+++ Exercise inputs
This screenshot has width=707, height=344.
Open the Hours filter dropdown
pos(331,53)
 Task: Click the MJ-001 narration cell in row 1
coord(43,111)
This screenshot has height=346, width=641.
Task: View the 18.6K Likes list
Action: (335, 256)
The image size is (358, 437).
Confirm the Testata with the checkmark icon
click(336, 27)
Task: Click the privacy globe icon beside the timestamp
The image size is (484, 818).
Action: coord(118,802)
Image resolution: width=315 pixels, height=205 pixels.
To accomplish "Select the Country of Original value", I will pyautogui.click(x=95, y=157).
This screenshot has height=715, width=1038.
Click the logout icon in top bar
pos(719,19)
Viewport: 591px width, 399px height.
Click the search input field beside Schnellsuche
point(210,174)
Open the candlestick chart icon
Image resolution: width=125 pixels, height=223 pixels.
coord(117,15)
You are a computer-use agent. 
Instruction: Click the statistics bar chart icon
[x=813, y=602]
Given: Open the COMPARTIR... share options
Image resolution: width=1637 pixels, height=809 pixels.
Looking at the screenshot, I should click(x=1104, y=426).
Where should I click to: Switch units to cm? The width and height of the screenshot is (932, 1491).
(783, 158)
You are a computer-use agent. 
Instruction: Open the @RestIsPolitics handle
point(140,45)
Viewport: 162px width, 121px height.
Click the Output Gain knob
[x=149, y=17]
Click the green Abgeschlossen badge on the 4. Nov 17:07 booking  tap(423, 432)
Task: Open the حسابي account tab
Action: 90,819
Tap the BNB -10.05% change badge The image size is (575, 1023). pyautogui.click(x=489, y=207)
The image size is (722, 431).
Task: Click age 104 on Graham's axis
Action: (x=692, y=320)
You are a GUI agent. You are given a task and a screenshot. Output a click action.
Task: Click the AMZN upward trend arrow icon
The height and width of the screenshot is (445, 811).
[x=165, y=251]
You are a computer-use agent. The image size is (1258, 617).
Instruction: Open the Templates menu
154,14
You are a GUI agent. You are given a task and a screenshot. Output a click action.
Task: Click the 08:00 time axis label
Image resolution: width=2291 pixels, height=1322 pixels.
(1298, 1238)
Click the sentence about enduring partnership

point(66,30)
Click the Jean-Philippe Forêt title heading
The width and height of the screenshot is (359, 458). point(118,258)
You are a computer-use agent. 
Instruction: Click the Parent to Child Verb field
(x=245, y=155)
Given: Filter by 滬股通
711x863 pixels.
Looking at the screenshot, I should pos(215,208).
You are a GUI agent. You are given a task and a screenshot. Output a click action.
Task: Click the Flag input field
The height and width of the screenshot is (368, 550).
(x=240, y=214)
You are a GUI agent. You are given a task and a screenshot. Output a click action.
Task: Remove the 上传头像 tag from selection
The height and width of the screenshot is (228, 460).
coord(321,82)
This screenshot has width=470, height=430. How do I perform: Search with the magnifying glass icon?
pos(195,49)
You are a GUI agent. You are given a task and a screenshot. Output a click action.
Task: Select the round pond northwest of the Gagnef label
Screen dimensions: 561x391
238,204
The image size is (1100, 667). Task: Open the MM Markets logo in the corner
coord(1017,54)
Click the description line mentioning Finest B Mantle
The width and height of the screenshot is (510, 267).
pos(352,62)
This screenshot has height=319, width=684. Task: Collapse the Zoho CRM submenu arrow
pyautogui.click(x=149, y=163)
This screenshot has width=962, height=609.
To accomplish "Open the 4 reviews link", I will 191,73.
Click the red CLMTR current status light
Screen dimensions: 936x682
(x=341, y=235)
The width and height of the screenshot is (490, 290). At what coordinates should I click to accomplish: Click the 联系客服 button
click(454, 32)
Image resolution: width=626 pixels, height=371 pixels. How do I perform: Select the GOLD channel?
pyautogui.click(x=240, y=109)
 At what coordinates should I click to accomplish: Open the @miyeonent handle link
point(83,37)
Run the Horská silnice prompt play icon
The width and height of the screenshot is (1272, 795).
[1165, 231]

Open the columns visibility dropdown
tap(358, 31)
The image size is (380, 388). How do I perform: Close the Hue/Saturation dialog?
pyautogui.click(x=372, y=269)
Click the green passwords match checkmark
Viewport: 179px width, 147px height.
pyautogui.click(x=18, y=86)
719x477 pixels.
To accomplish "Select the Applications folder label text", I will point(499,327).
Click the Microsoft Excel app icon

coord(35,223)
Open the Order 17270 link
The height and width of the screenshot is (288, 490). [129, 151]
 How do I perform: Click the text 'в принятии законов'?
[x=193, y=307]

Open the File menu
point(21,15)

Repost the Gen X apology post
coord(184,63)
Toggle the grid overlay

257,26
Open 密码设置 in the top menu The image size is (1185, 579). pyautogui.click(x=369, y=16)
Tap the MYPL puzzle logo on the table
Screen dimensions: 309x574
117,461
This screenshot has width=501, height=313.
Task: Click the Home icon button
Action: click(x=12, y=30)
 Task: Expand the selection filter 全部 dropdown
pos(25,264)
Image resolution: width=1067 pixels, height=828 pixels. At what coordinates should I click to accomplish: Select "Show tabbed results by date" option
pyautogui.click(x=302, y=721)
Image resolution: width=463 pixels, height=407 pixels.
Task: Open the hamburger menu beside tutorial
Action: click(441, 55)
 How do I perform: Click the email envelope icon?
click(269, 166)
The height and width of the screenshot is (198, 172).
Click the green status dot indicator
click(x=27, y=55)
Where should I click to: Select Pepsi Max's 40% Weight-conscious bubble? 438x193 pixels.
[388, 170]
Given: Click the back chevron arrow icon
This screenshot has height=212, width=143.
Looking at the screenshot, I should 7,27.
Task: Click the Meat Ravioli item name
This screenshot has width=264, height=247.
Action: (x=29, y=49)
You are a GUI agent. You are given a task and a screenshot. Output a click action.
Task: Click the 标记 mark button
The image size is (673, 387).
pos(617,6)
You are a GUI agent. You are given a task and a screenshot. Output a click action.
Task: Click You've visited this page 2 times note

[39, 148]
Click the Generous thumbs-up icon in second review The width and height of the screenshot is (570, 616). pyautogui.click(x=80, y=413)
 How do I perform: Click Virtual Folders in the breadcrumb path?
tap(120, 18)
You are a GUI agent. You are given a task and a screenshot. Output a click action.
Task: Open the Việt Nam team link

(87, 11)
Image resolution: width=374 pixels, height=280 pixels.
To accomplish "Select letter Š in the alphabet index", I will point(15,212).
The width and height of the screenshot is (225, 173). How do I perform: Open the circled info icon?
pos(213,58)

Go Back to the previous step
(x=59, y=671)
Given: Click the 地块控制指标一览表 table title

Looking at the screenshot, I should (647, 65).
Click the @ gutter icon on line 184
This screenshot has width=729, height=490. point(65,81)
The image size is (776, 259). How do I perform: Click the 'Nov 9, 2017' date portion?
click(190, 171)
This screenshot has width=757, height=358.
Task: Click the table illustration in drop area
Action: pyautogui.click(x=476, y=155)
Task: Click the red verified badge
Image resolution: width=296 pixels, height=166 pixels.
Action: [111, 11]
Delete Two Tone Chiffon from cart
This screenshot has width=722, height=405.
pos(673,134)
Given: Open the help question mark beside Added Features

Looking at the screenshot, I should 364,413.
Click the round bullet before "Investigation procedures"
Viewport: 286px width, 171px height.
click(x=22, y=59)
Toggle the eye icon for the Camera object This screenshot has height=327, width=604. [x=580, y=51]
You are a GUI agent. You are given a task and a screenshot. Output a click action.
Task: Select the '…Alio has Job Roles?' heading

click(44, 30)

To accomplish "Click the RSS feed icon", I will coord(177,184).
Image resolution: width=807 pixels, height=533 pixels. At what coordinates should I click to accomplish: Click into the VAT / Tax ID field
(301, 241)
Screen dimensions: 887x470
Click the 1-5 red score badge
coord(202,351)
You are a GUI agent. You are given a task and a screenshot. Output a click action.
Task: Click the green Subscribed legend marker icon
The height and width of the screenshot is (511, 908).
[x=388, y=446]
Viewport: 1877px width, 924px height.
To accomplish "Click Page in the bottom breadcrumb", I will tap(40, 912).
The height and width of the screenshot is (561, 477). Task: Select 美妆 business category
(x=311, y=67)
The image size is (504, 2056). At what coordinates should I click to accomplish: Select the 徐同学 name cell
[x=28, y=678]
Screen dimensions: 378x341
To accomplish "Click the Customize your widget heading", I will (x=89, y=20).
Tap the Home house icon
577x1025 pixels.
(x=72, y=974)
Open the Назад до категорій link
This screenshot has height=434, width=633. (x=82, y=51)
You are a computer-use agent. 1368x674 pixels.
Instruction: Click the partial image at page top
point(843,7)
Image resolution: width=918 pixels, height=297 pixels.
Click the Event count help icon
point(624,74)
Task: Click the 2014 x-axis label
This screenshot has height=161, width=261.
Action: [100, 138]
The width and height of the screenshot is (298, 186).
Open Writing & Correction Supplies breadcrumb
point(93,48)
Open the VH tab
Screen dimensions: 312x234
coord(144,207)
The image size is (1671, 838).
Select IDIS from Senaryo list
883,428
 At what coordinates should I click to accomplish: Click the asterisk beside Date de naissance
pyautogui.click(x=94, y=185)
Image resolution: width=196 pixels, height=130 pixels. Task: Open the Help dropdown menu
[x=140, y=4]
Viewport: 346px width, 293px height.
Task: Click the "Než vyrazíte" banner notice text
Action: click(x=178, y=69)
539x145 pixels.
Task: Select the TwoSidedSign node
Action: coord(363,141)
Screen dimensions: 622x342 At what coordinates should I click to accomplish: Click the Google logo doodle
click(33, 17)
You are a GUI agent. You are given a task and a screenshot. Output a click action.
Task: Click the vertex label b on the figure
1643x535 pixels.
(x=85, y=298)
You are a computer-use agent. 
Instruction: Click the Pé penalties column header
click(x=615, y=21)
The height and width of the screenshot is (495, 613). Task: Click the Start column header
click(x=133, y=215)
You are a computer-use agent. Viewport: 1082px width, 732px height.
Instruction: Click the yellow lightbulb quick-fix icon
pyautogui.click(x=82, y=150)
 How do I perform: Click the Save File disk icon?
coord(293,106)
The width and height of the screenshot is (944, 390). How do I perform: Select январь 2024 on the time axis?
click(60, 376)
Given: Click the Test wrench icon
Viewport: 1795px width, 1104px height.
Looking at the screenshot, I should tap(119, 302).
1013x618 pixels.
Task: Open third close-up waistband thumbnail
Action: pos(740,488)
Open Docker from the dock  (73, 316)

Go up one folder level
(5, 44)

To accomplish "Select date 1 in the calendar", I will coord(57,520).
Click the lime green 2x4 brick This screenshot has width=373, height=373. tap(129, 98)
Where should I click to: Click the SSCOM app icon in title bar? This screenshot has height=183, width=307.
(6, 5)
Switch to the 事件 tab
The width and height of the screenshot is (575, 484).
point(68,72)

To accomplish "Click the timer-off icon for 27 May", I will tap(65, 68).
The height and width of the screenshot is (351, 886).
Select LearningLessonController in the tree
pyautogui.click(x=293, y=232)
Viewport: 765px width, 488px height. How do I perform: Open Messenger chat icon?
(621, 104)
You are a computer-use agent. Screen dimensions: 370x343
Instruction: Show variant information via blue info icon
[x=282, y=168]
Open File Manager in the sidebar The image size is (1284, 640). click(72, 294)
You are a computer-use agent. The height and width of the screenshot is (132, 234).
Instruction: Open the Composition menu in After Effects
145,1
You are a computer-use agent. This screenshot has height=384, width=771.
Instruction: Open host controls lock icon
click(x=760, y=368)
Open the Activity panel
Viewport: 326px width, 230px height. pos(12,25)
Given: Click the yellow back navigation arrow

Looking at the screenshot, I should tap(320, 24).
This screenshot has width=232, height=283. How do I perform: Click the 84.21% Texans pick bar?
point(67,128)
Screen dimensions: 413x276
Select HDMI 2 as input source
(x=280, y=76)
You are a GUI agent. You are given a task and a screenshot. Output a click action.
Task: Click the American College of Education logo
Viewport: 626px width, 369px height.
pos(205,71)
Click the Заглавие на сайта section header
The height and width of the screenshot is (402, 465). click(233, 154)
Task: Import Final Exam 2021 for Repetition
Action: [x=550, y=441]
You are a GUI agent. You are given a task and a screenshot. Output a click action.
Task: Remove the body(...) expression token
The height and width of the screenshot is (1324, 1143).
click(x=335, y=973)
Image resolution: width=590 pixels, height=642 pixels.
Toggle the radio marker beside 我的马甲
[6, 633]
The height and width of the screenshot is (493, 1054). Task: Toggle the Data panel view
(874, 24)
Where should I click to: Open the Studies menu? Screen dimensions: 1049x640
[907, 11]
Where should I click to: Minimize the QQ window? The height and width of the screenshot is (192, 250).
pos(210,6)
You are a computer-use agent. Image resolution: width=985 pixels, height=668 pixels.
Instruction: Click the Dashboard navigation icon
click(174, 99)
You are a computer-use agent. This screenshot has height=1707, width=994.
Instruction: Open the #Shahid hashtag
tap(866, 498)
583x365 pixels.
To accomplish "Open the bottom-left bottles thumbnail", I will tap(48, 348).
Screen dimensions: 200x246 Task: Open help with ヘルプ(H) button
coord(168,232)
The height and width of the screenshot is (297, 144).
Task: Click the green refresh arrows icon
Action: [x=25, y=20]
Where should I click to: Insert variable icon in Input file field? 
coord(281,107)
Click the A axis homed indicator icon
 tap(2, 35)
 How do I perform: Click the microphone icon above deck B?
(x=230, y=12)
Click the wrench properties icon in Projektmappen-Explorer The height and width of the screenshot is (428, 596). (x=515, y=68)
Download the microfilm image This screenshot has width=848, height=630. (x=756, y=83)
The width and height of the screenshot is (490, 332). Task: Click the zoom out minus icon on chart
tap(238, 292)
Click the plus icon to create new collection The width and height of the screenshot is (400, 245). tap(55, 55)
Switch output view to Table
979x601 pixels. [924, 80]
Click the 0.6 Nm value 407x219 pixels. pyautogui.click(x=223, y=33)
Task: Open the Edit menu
++++++
» **The problem**: Only the lines above starting at the one containing "Open the candlestick chart icon" and ending at the one containing "Task: Click the Flag input field", both included, are to be returned, exactly as they read.

» **Answer to the exercise**:
Open the candlestick chart icon
Image resolution: width=125 pixels, height=223 pixels.
coord(117,15)
You are a computer-use agent. 
Instruction: Click the statistics bar chart icon
[x=813, y=602]
Given: Open the COMPARTIR... share options
Image resolution: width=1637 pixels, height=809 pixels.
Looking at the screenshot, I should click(x=1104, y=426).
Where should I click to: Switch units to cm? The width and height of the screenshot is (932, 1491).
(783, 158)
You are a computer-use agent. 
Instruction: Open the @RestIsPolitics handle
point(140,45)
Viewport: 162px width, 121px height.
Click the Output Gain knob
[x=149, y=17]
Click the green Abgeschlossen badge on the 4. Nov 17:07 booking  tap(423, 432)
Task: Open the حسابي account tab
Action: 90,819
Tap the BNB -10.05% change badge The image size is (575, 1023). pyautogui.click(x=489, y=207)
The image size is (722, 431).
Task: Click age 104 on Graham's axis
Action: (x=692, y=320)
You are a GUI agent. You are given a task and a screenshot. Output a click action.
Task: Click the AMZN upward trend arrow icon
The height and width of the screenshot is (445, 811).
[x=165, y=251]
You are a computer-use agent. The image size is (1258, 617).
Instruction: Open the Templates menu
154,14
You are a GUI agent. You are given a task and a screenshot. Output a click action.
Task: Click the 08:00 time axis label
Image resolution: width=2291 pixels, height=1322 pixels.
(1298, 1238)
Click the sentence about enduring partnership

point(66,30)
Click the Jean-Philippe Forêt title heading
The width and height of the screenshot is (359, 458). point(118,258)
You are a computer-use agent. 
Instruction: Click the Parent to Child Verb field
(x=245, y=155)
Given: Filter by 滬股通
711x863 pixels.
Looking at the screenshot, I should pos(215,208).
You are a GUI agent. You are given a task and a screenshot. Output a click action.
Task: Click the Flag input field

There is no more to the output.